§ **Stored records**
◇ ◇ ◇ ◇ ◇ ◇ ◇

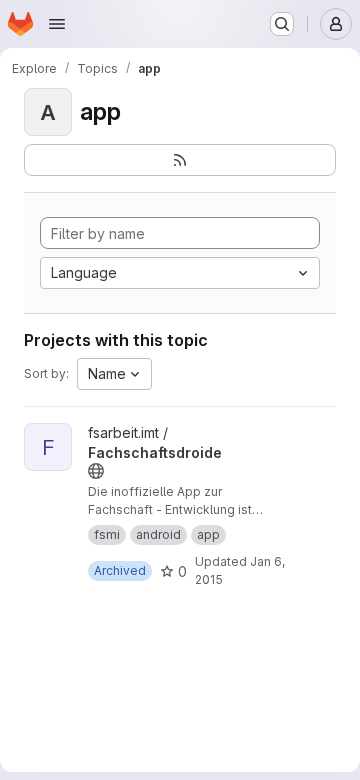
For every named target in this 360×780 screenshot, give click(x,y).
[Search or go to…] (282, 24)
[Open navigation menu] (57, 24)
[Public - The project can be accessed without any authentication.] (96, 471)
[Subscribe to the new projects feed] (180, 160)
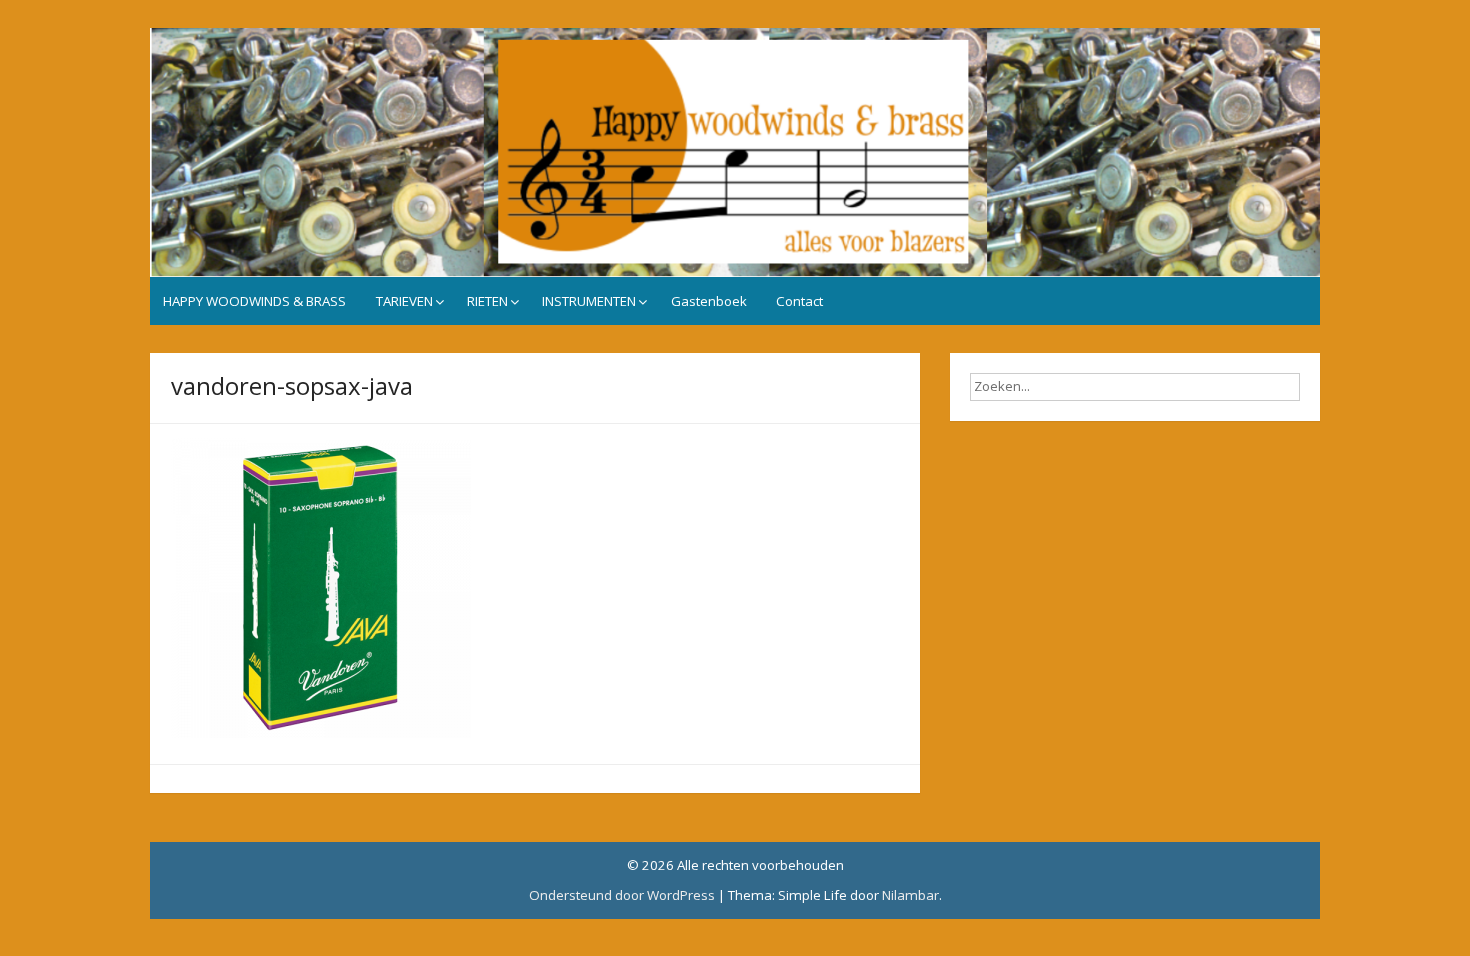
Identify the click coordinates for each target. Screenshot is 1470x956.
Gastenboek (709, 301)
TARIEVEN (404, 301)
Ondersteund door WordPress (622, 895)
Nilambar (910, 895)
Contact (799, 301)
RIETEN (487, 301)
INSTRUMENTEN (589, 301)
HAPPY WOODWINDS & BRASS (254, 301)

◇ ◇ ◇ ◇ ◇ ◇ ◇

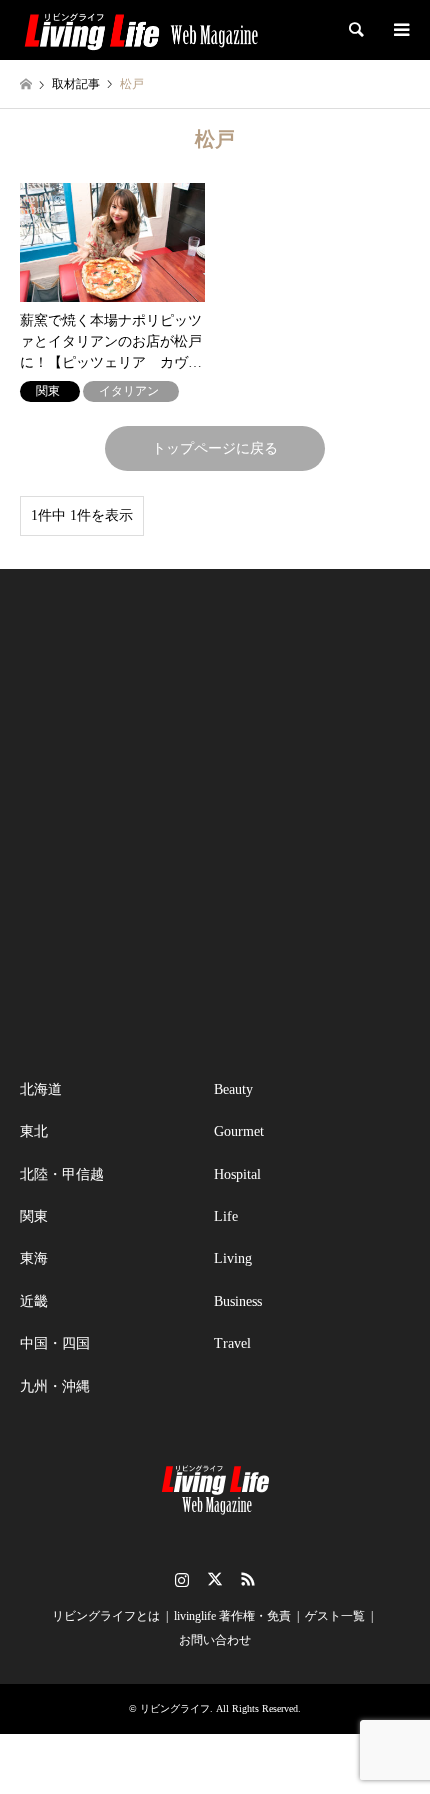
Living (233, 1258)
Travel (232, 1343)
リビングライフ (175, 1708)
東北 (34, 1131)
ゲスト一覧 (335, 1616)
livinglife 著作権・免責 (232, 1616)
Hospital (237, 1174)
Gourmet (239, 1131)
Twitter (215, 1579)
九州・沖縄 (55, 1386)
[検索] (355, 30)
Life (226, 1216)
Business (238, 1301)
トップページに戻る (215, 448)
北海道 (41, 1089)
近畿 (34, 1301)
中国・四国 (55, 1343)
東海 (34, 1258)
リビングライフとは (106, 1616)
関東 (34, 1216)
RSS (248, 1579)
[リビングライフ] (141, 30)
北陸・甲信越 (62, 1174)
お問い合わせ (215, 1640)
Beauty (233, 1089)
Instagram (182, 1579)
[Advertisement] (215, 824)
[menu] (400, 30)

◇ ◇ ◇ ◇ ◇ ◇ ◇

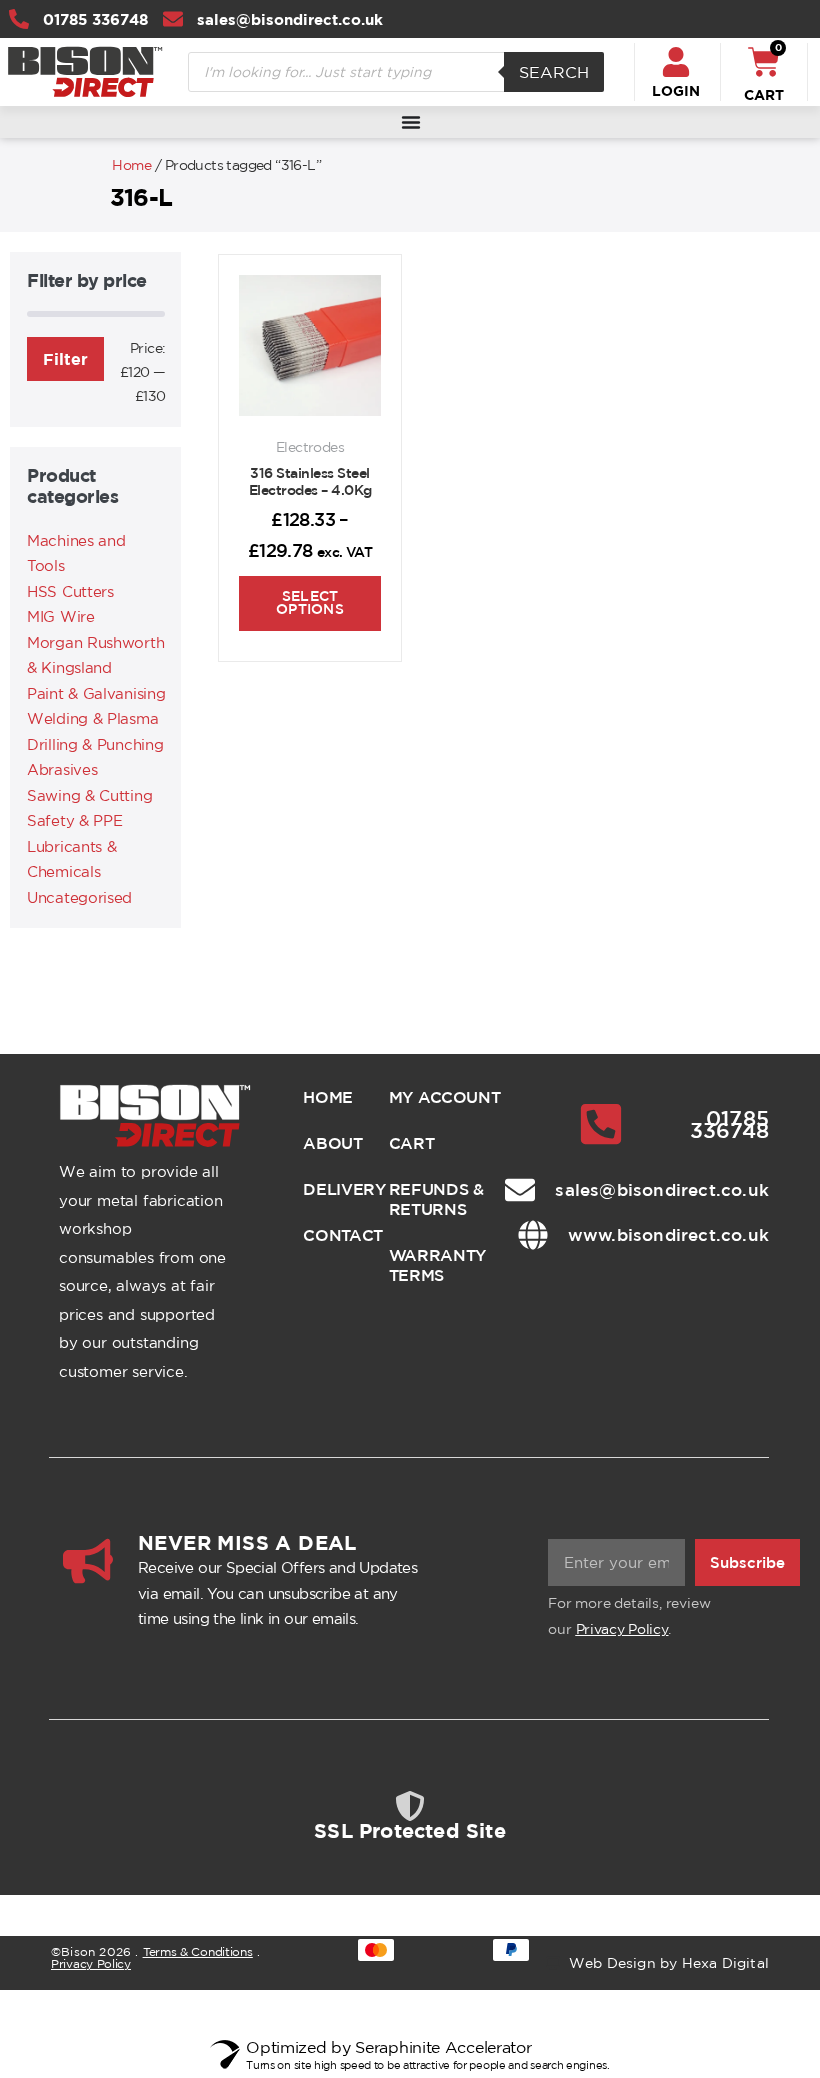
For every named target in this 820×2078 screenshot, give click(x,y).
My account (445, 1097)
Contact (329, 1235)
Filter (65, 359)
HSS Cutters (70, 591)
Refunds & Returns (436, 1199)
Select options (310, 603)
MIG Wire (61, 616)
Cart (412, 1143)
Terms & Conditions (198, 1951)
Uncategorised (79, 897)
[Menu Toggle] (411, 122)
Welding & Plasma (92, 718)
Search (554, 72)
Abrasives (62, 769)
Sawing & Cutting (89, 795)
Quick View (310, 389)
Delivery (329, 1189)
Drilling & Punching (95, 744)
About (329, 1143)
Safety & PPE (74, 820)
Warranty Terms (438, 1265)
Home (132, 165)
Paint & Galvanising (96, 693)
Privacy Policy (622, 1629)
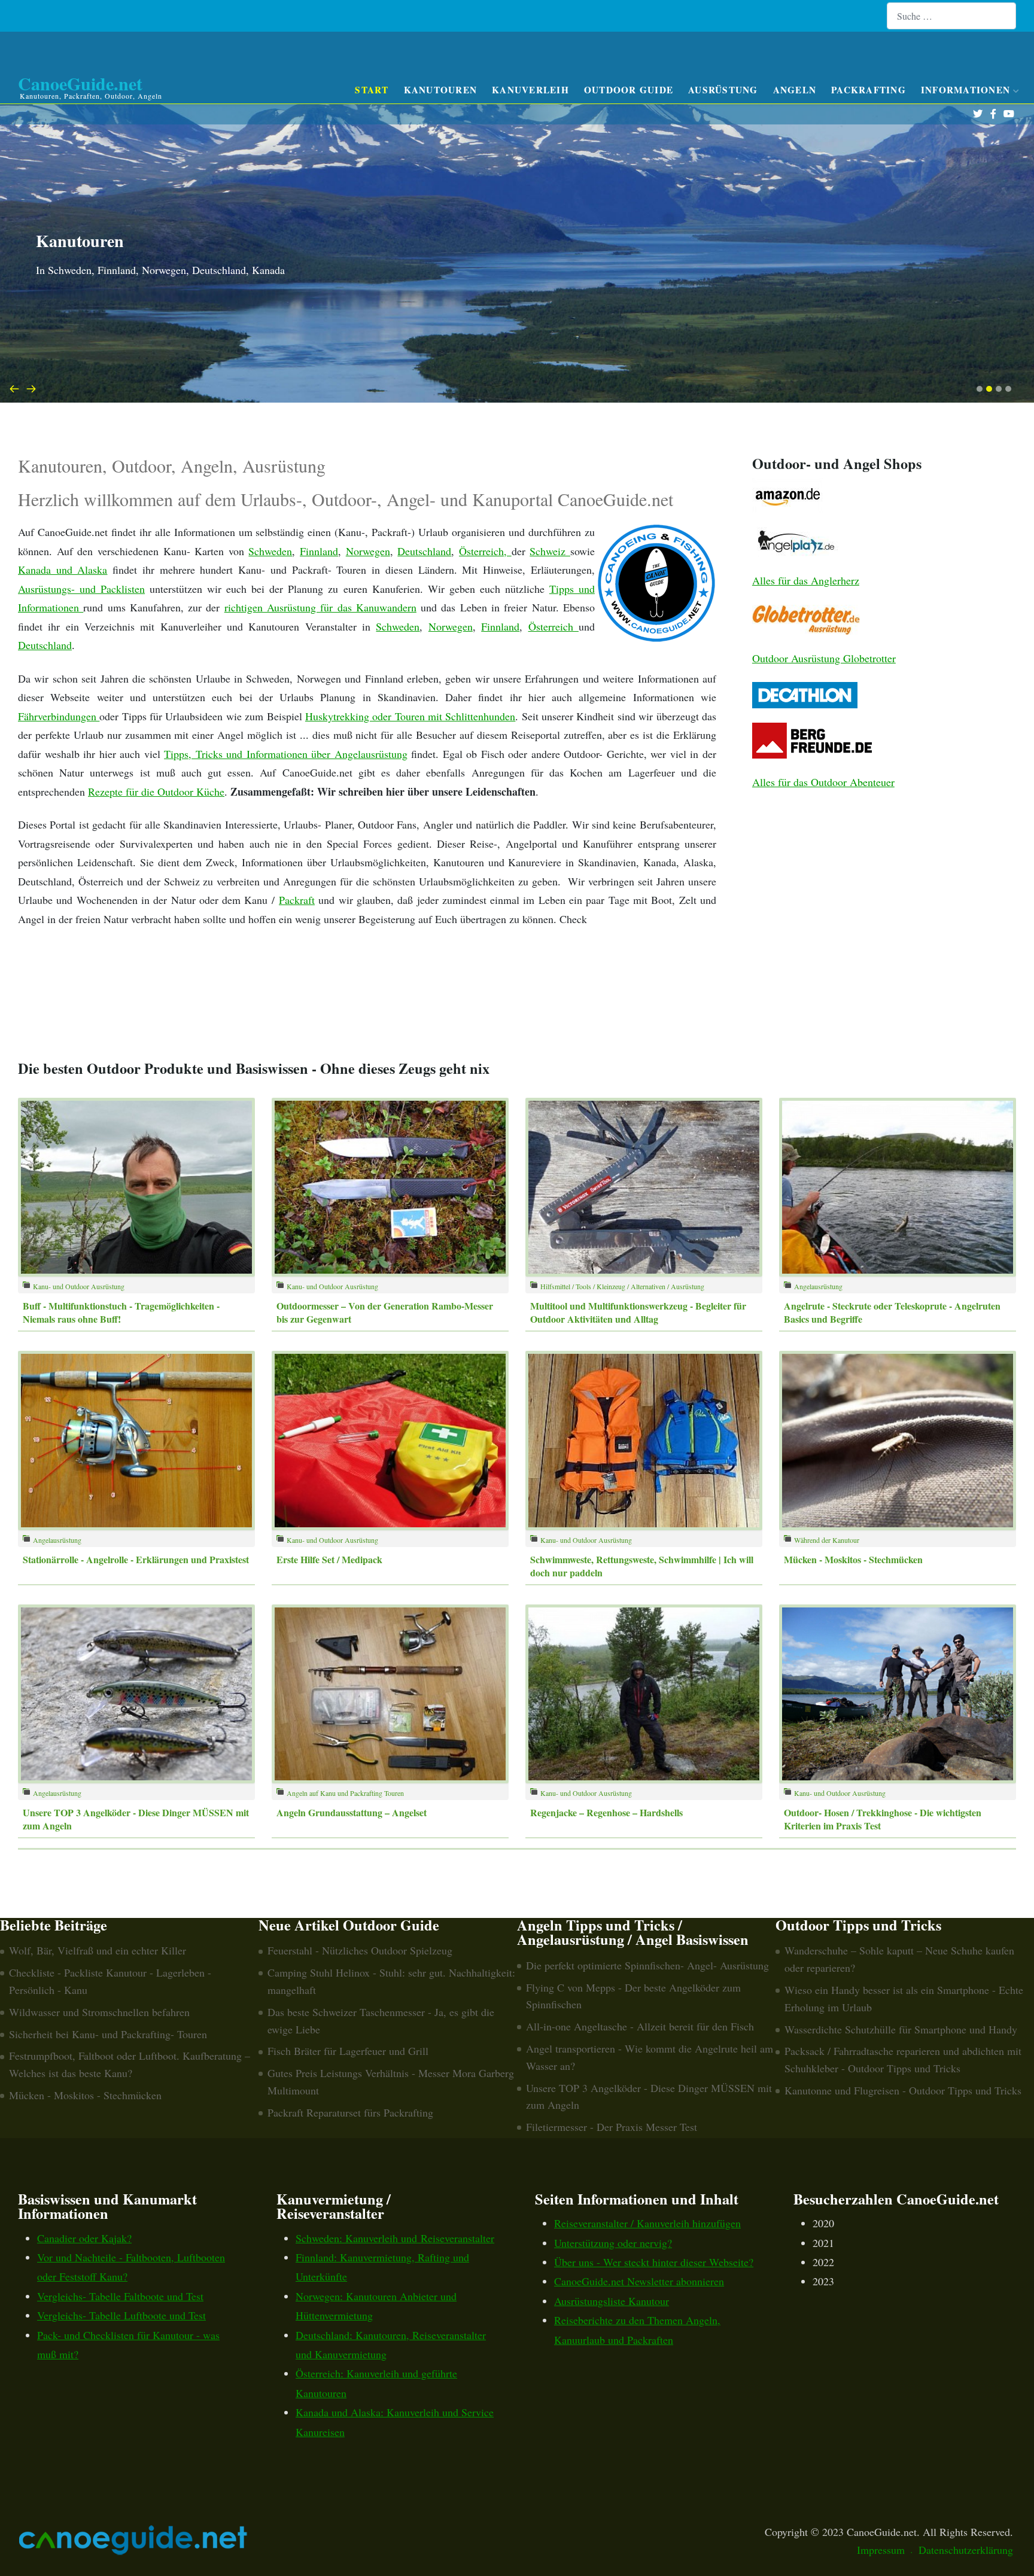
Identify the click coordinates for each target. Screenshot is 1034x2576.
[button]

◇ ◇ ◇ ◇ ◇ ◇ ◇

§ **Action item**
Lines containing the string "click" above: how many are there? Answer with the number only.

§ **Written answer**
4